Plant was behind the wheel of a car, navigating the hilly countryside when his vehicle went over a cliff. Led Zeppelin were less than five months removed from some of the greatest performances they’d ever staged at London’s Earls Court arena, and had scattered to the wind in order to avoid England’s more severe tax laws. On August 5, 1975, Plant and his family were vacationing in the Greek Island of Rhodes. Here’s the story of how it all went down. As it turned out, their presumptive moment of triumph was marked by bad vibes, lingering illnesses, heavy drug use, messy performances, violence, and even riots, that all ended in a tragedy that nearly derailed the group entirely. The British group’s run through America that year was supposed to mark their return as the biggest rock band on the planet, after a future rendered uncertain by a catastrophic car accident that involved singer Robert Plant the year before. At our best we could just wipe the floor with the lot of them.” For almost ten years that statement was almost indisputably true, until suddenly it wasn’t.Įxactly 40 years ago, in the Spring and Summer of 1977, Led Zeppelin embarked on what would be their final tour through the country that made them superstars. “The most important thing was always the stage show… at our worst we were still better than most. “The records were just a starting point,” bassist John Paul Jones once explained. But for as crucial as their recorded output was, it was on the road that they really burnished their standings as the wildest, most sonically adventurous band in a decade overflowing with groups who made names for themselves by redefining the very definition of the word debauchery.Įven for as wild as the stories about mud sharks and racing motorcycles up and down the halls of hotels are, it was onstage where the real fireworks happened.

Their genre-defining records set the template for brutal, blues-based rock that thousands, maybe even millions of bands have tried to adopt in their wake. Throughout the late 1960s and into the 1970s, Led Zeppelin earned a reputation for being the biggest, and heaviest band in rock and roll.
#LED ZEPLIN MOVIE#
Anyway, it is what it is, a bloated, over-pretentious movie by the biggest band in the world at the time with only some good musical moments.Listen To This Eddie is a bi-weekly column that examines the important people and events in the classic rock canon and how they continue to impact the world of popular music. Strange also for the movie to be released three years after the concerts themselves, especially as by that time they'd made two further albums, including my favourite the double album "Physical Graffiti".

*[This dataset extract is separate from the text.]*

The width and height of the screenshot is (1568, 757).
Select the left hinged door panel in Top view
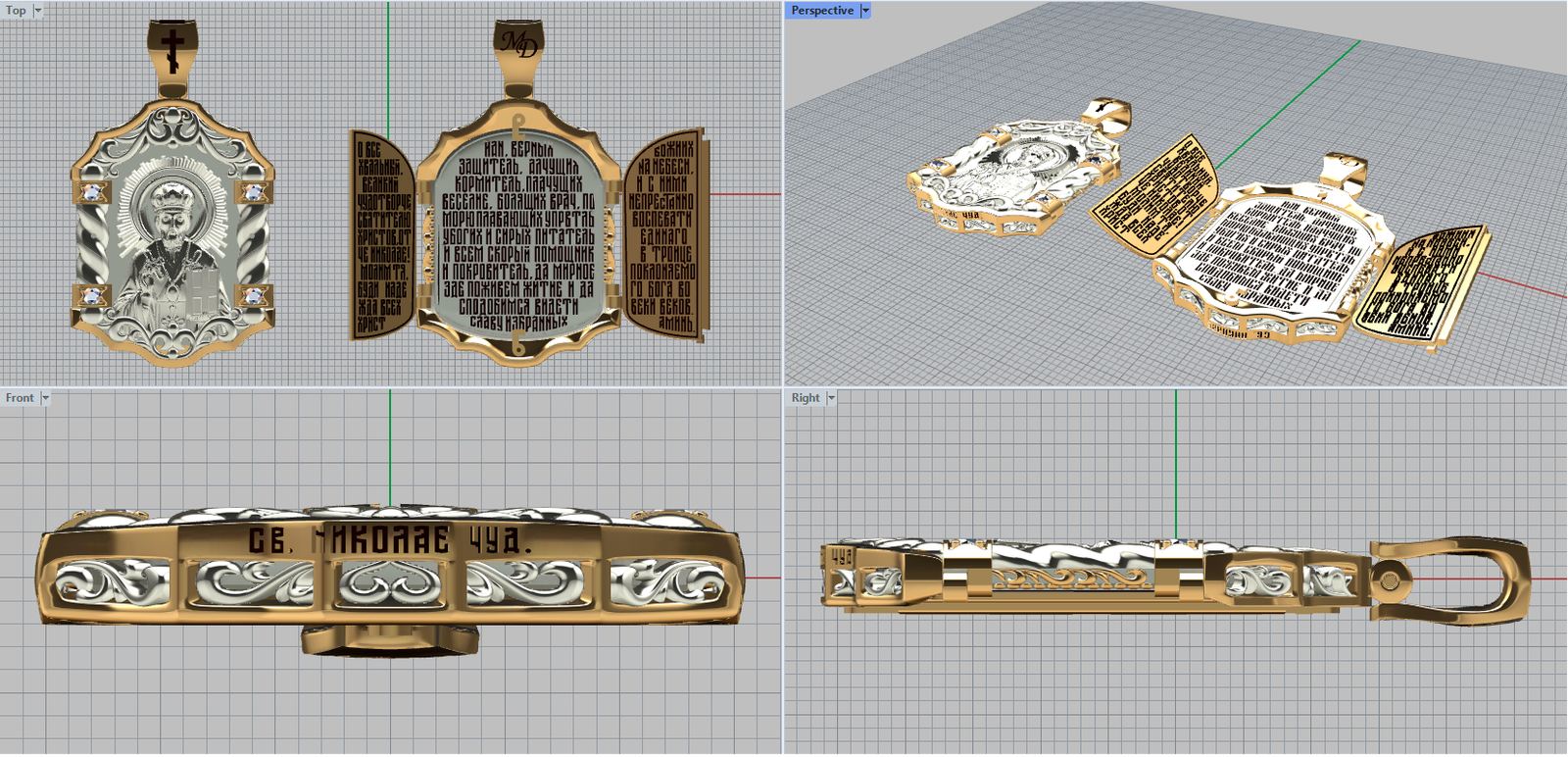click(382, 235)
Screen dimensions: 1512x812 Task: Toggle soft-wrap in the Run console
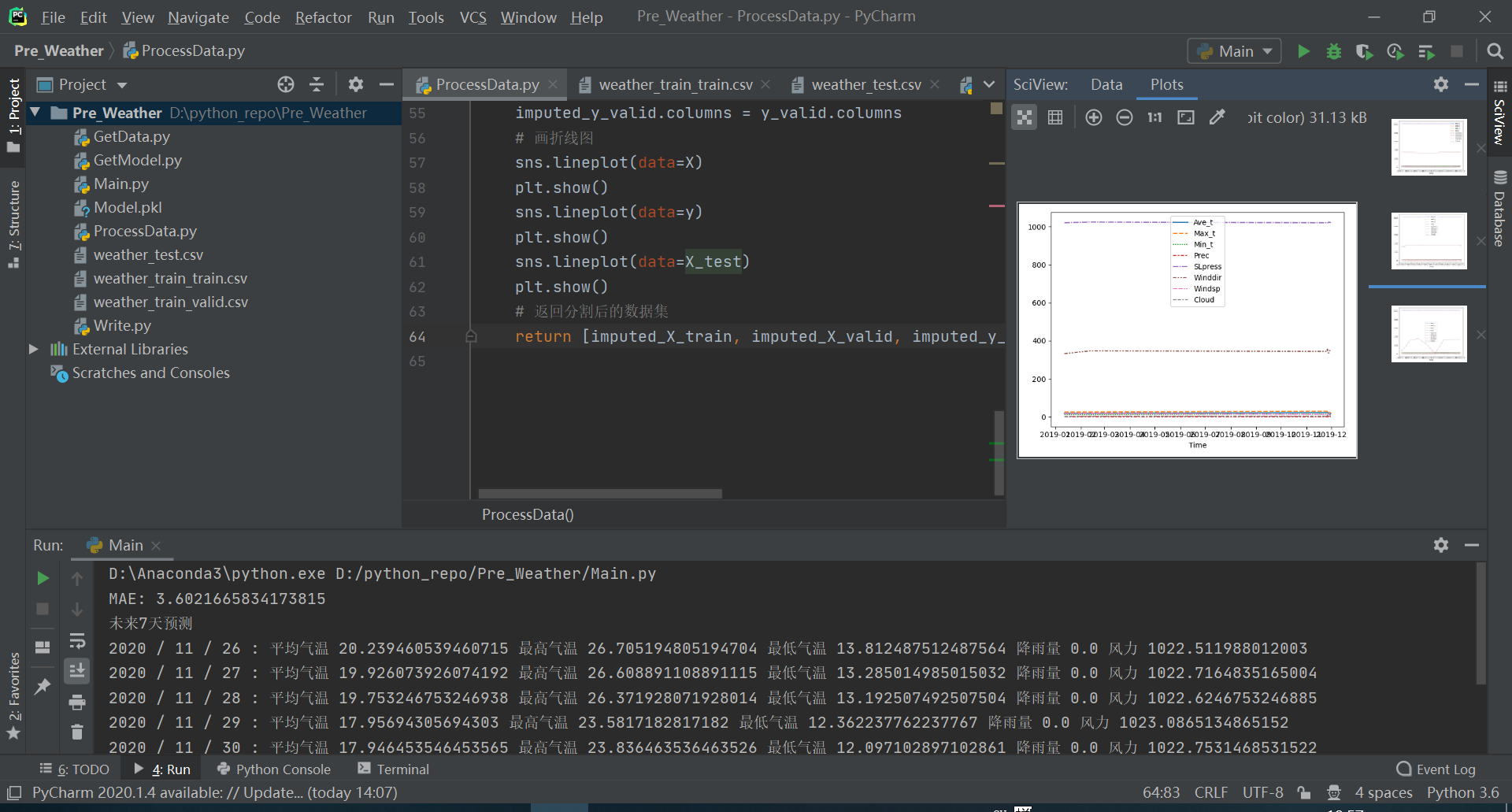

Regarding the music itself, some of it was okay, but I just wanted the never-ending versions of "Dazed and Confused" and "Moby Dick" to just, well, end. As I understand it, the group wasn't entirely happy with their own performances and you can certainly hear Plant for one running his voice in on the early numbers, purposely avoiding the high notes until he's well into the gig. Otherwise there was an obvious mis-match between the actual concert footage itself and studio close-ups filmed later on a sound stage (Jones's changing outfits are a giveaway), with elsewhere lots of flashy camera tricks conjured up to no doubt jazz up proceedings. Make of these what you will, I personally struggled with them, with none of the four pulling off a "Ringo" between them. The individual segments are pretty weird too, usually inserted into the middle of one of the expanded songs, and see bassist Jones chase his wife through a dark forest on horseback wearing a fright mask, singer Plant act out a mediaeval play-let, guitarist Page climb up a never-ending hill to meet a white-shrouded ancient version of himself and drummer Bonham's more down-to-earth depictions of himself downing pints, tending his farm or racing a dragster.

There they deliver a heavyweight set of barely ten songs some stretched to almost interminable limits with extended soloing which if you're a committed fan, you'll no doubt love, but if a casual acquaintance like me, find simply interminable.
#LED ZEPLIN SERIES#
It starts off oddly with the group's "don't mess with me" manager Peter Grant getting to play out his own imagined scenario, re-enacting a gangland shoot-out of a bunch of ghoulish individuals before we see the group themselves en-route to their Madison Square Garden concert series in New York. I'm no dyed-in-the-wool Zep fan, but I've been listening to them a bit lately and decided to watch this concert film with its unusual added features of both fly-on-the-wall footage and highly stylised fantasy sequences, the latter focusing on the individual group members' own flights of fancy.